Defense Secretary Donald Rumsfeld and U.S. commanders concede that the 1.4 million-member active duty armed forces, which have been cut by about a third since the end of the Cold War, are stretched by deployments in South Korea and Europe as well as post-2001 wars in Afghanistan and Iraq.
But Rumsfeld says he has seen no evidence so far in a major ongoing Pentagon study to support calls from analysts and some Army officials to boost the service's strength by perhaps 20,000 troops to 500,000.
Signs of strain are appearing, however. Segal said the National Guard finished last year around 10,000 below its recruitment target and he predicted more severe recruitment and retention problems next year.
To stem losses, the army has started offering re-enlistment bonuses of up to $10,000 to soldiers in Iraq, Afghanistan and Kuwait. At the same time, it is preventing soldiers rotating home from retiring or leaving the service for up to 90 days after returning to their home bases.
BLOCKING DEPARTURES
The Army alone has blocked the departure of more than 40,000 soldiers, about 16,000 of them National Guard and reserve members who were eligible to leave the service this year, the Washington Post reported this week.
The Pentagon said that 187,746 National Guard and Reserve troops were mobilized as of Dec. 31, 2003. About 20 percent of the troops in Iraq are reservists or Guard members but this proportion is expected to double next year.
Their enforced service has created major financial and emotional difficulties for many. Last month, a group of angry reservists sent out an e-mail entitled "Chained in Iraq" complaining that their businesses and careers in the civilian world were being ruined by their enforced absence.
Karen, 28, an air traffic controller, was supposed to leave the Navy in December 2001 but her retirement was frozen after the Sept. 11 attack on the World Trade Center.
Eventually she signed on for two extra years after being promised she would be posted to the same base as her husband. Instead, she wound up in Iraq.
The two years have expired but she recently received notice of another eight-month deployment there starting next month. After five years of marriage, Karen, who did not to be named or directly quoted, has never lived with her husband.
Margo Loomis is engaged to a captain in the Army Rangers whose service was supposed to end in May 2002. He is currently in Iraq and has been told he should expect to remain there until next Christmas.
In an e-mail to Reuters, Loomis said her fiance, whom she declined to name, has been diagnosed with Post Traumatic Stress Disorder. "My fiance and I are now 27 and 28 and are eager to begin our future together," she wrote.

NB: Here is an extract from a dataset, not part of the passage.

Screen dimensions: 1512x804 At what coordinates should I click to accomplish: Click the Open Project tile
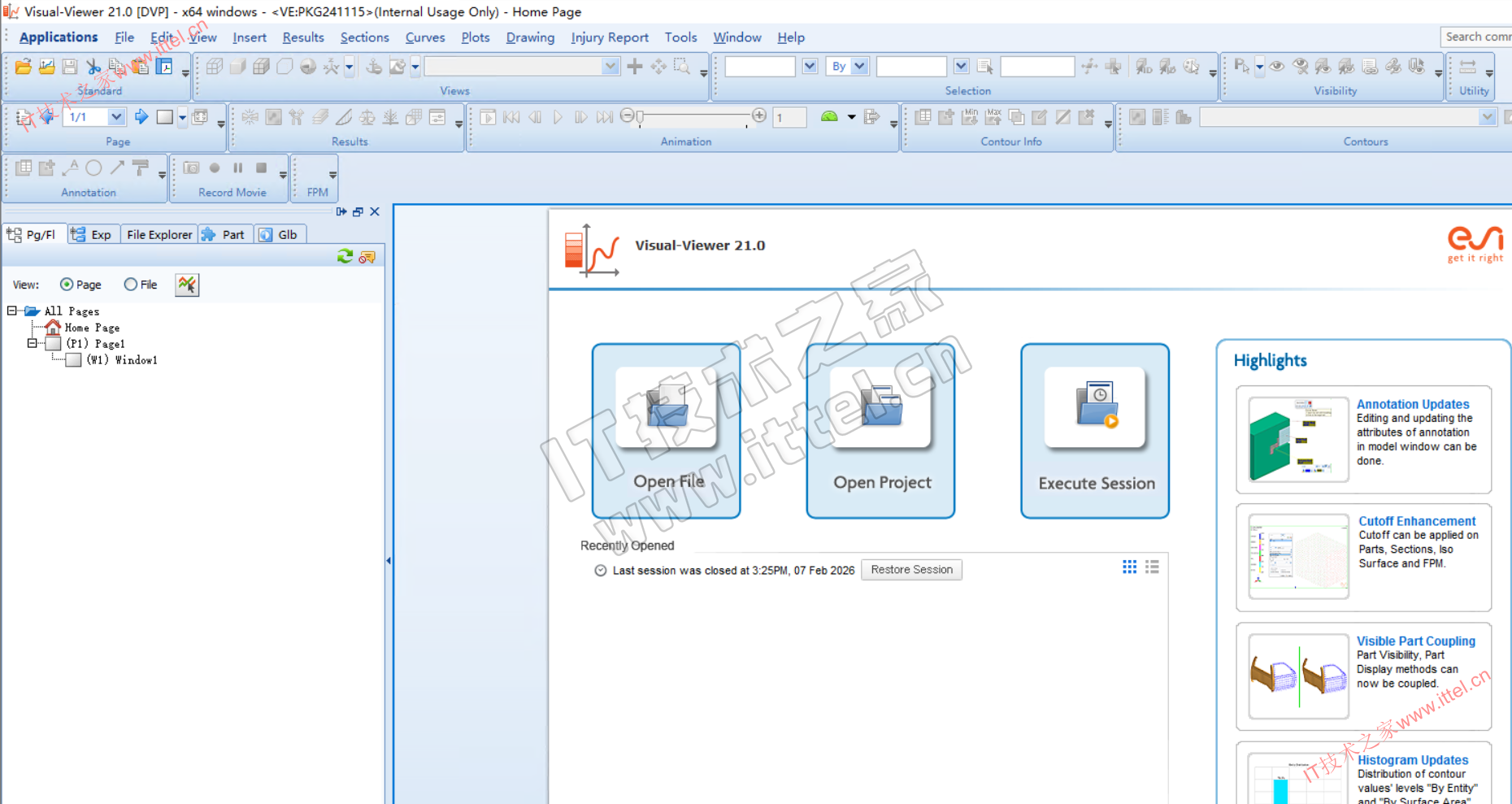[x=880, y=431]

"Every minute of every day is filled with concern for him. From my understanding, soldiers were not to be sent to war-zone type of deployments for longer than six months. I guess our country is no longer playing by the rules."
THREAT TO MILITARY?
Loren Thompson of the Lexington Institute, a non-partisan think-tank, said an army where soldiers were forced to serve against their will was an unhappy military and would eventually become an ineffective military.

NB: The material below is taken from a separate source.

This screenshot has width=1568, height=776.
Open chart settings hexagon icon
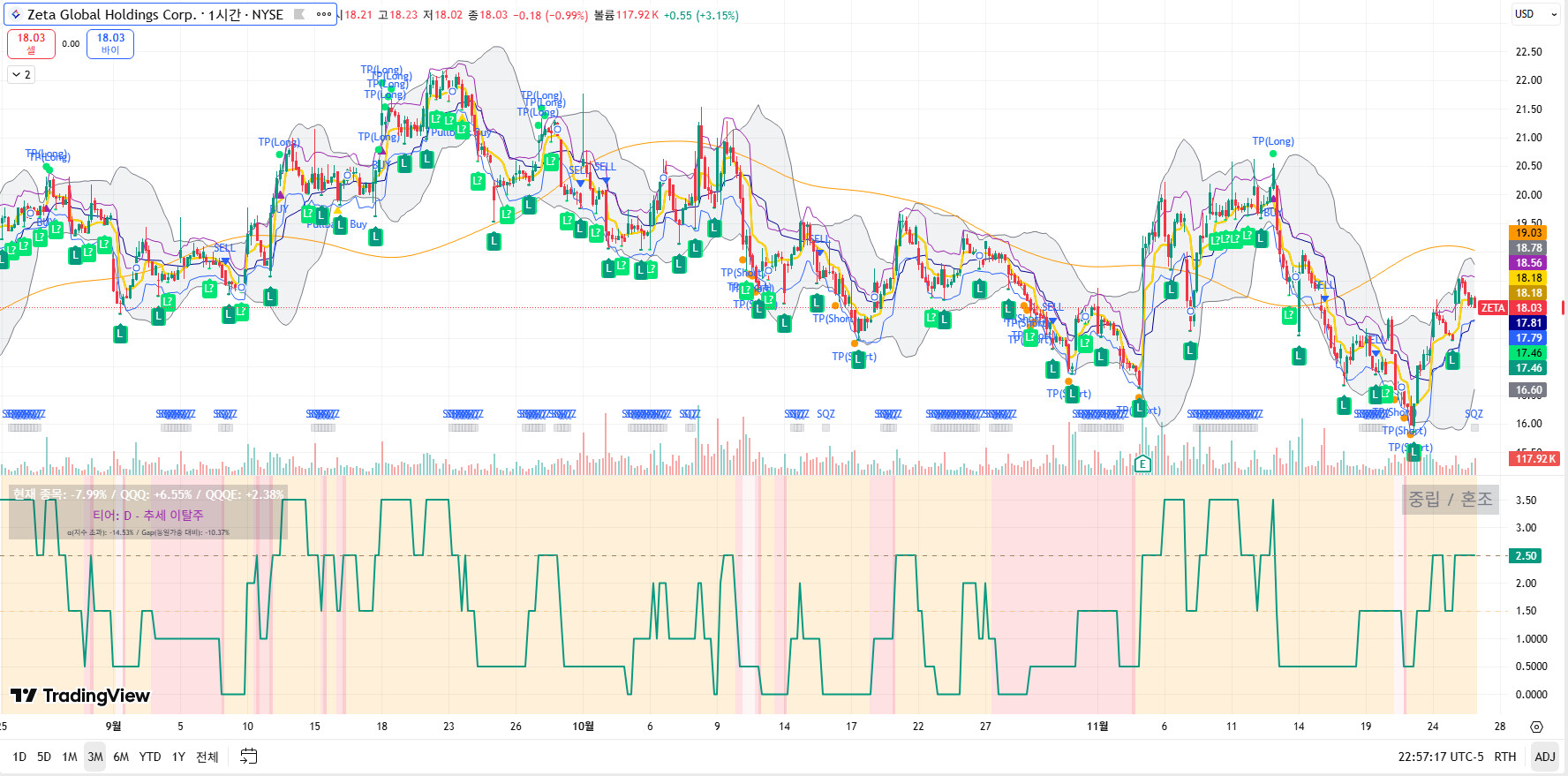[x=1536, y=727]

"The fact that the force is stretched so thin creates conditions that make more people anxious to leave. We're darned close to this becoming a serious operational issue," he said.
Rumsfeld said this week the number of troops being prevented from leaving was relatively small and the military had been able to retain the numbers of people it needed.
"We've got a number of programs underway to reduce stress on the force today. I think that there's been a very positive response to the way that this is being managed," he said.
Analysts believe some strains are inevitable as the force is remodeled to make it more flexible and based more on high tech weapons than boots on the ground.
General Richard Myers, chairman of the Joint Chiefs of Staff, added: "We're asking extraordinary things from the force and their families. I think most individuals understand and their families understand what we're asking them to do. We're asking them a lot. They're responding magnificently."